Exercise instructions:
[1] In the moon rocket post, rewrite the passage that begins at the words "01/22/2008 10:21 AM" and stops after "by 17,400 pounds.", with "Design and Structures Department" changed to "Engineering Department".
[2] Name every person the moon rocket post mentions by name.
[3] Continue the moon rocket post from its final sentence.

Re: NASA's moon rocket design looking shaky

01/22/2008 10:21 AM

So true. The Apollo Program was a phenomenal success. The Saturn series which made up the Saturn Rocket had unparalleled reliability.

The vibration issues were solved 40 years ago. Lou Walkover was the head of North American Aviation's Design and Structures Department (N.A.A. was later purchased by Rockwell). He and his staff redesigned the interfaces between the separate stages to absorb longitudinal vibrations which were discovered in testing.

N.A.A.'s Jack Clifford (who later founded Clifford Electronics) led a team which found ways to reduce the overall vehicle weight which also contributed to the stability of the combined structure. Their efforts reduced the required thrust for the Saturn 5 to reach terminal velocity by 17,400 pounds.

Pete Dupaquier and his N.A.A.team of aerodynamicists designed a skirt to attach the Lockheed's Launch Escape Tower's base which produced enough drag to stabilize the vehicle by slightly loading the structure to damp the oscillations as the "stack" went through the sound barrier.

Raw data:
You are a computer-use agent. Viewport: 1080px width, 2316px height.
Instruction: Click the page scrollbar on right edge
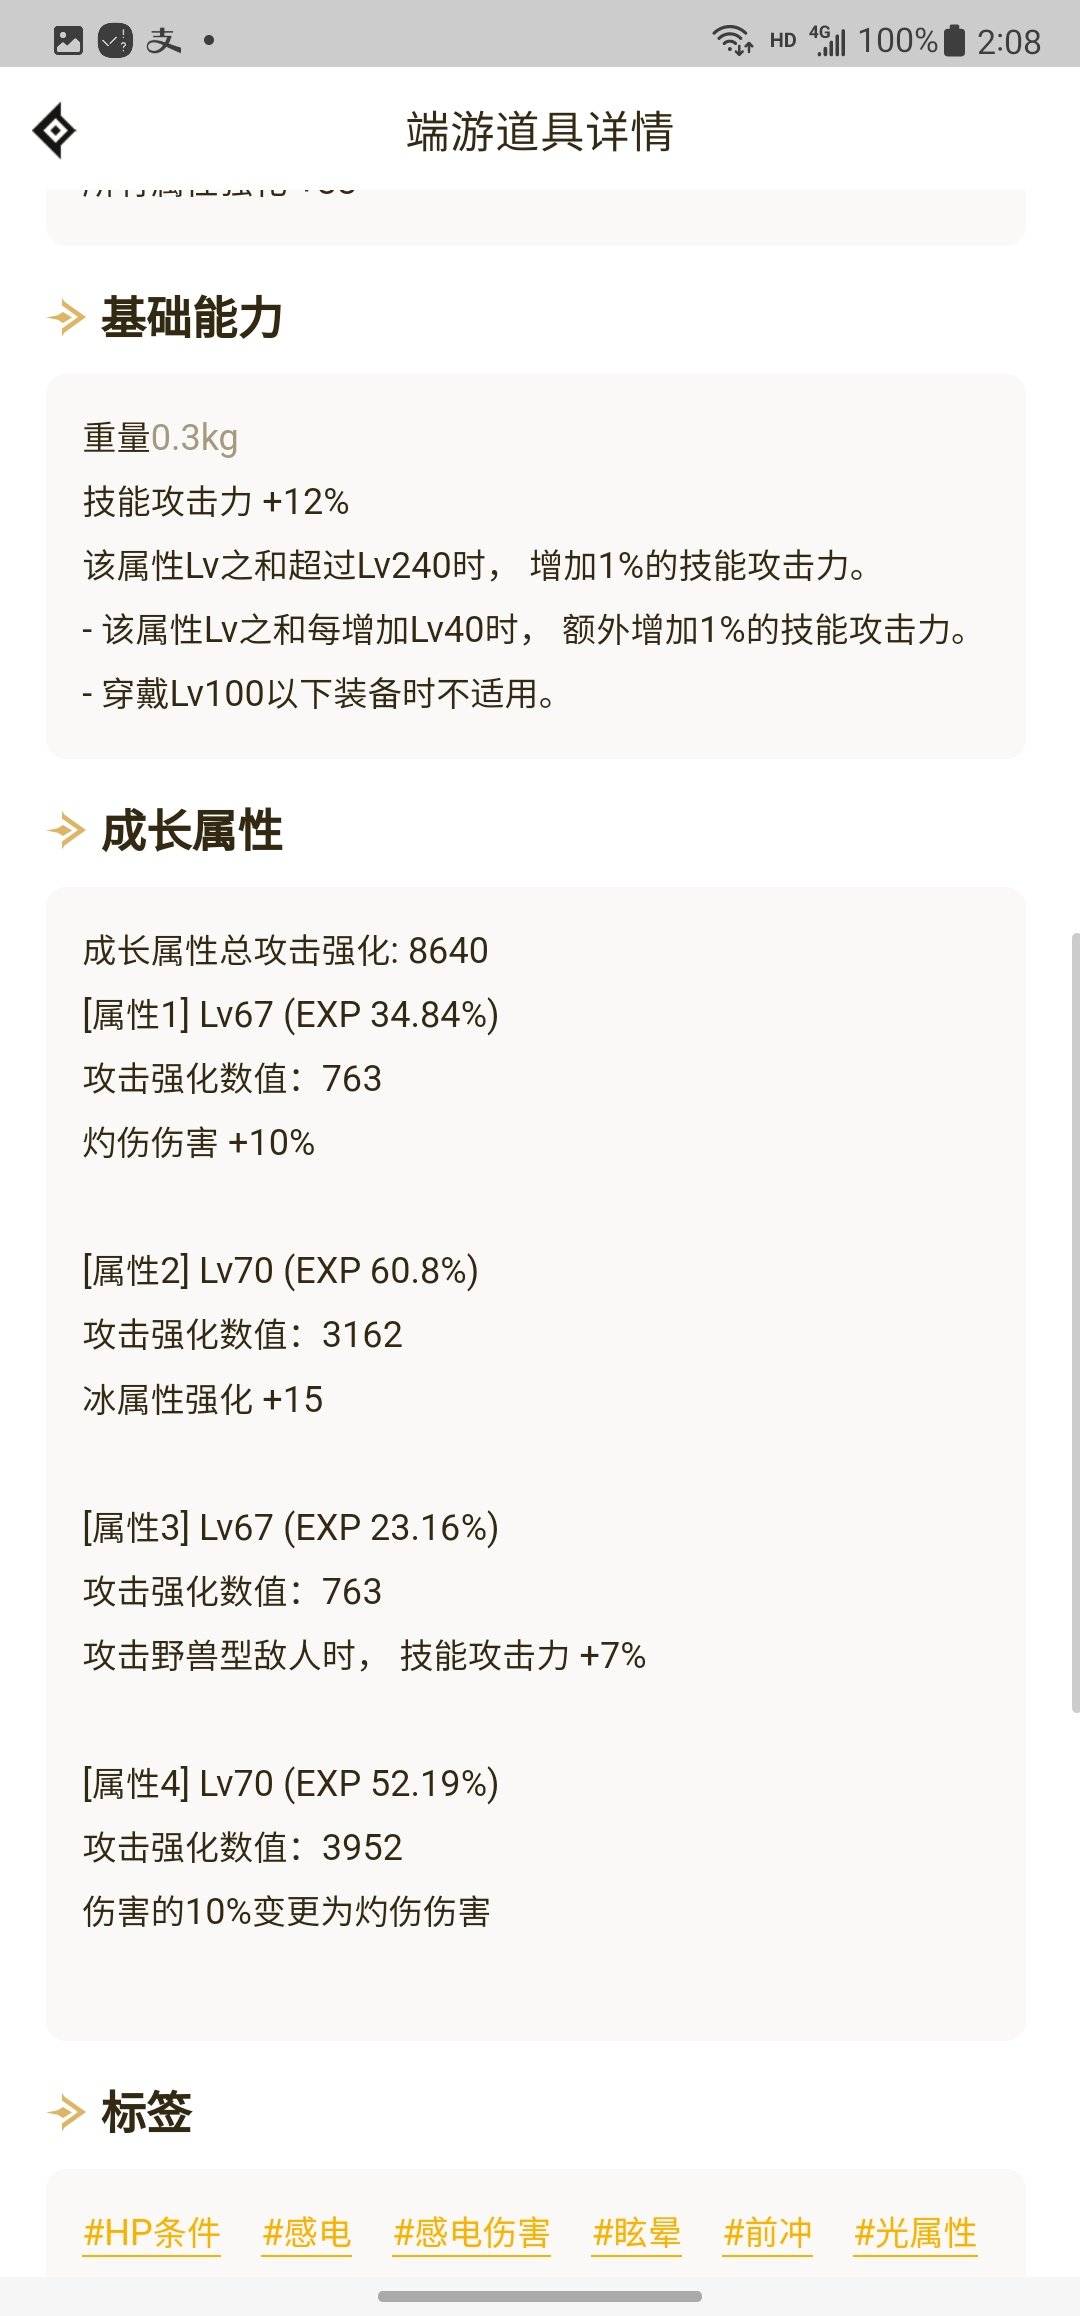click(1075, 1322)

Answers below:
[1]
01/22/2008 10:21 AM

So true. The Apollo Program was a phenomenal success. The Saturn series which made up the Saturn Rocket had unparalleled reliability.

The vibration issues were solved 40 years ago. Lou Walkover was the head of North American Aviation's Engineering Department (N.A.A. was later purchased by Rockwell). He and his staff redesigned the interfaces between the separate stages to absorb longitudinal vibrations which were discovered in testing.

N.A.A.'s Jack Clifford (who later founded Clifford Electronics) led a team which found ways to reduce the overall vehicle weight which also contributed to the stability of the combined structure. Their efforts reduced the required thrust for the Saturn 5 to reach terminal velocity by 17,400 pounds.

[2] Lou Walkover, Jack Clifford, Pete Dupaquier

[3]
The net result of these and many other labors was the smooth ride the Astronauts experienced as the vehicle lofted them into space. Although at times the acceleration was close to six G's the vibration levels never exceeded +/- 4 G's at a peak resonance of 66 Hz, about the same as you'd get driving a pickup truck down a gravel road at 40 mph.

No one had ever built a space ship before. There had been several converted missels to loft man into orbiting the earth a few times but no one had constructed a purposebuilt space craft to go from one planet to another until we did in those heady years in the sixties.

NASA funded the program under the direction of Dr. Werner von Braun. But the real work of creating the spaceship was done by the engineers and technicians of Chrysler, N.A.A., Lockheed, Marquardt, Grumman, Rocketdyne, Douglas, and thousands of sub-contractors who pushed the limits of technology to extremes to make von Braun's dream and ours come true.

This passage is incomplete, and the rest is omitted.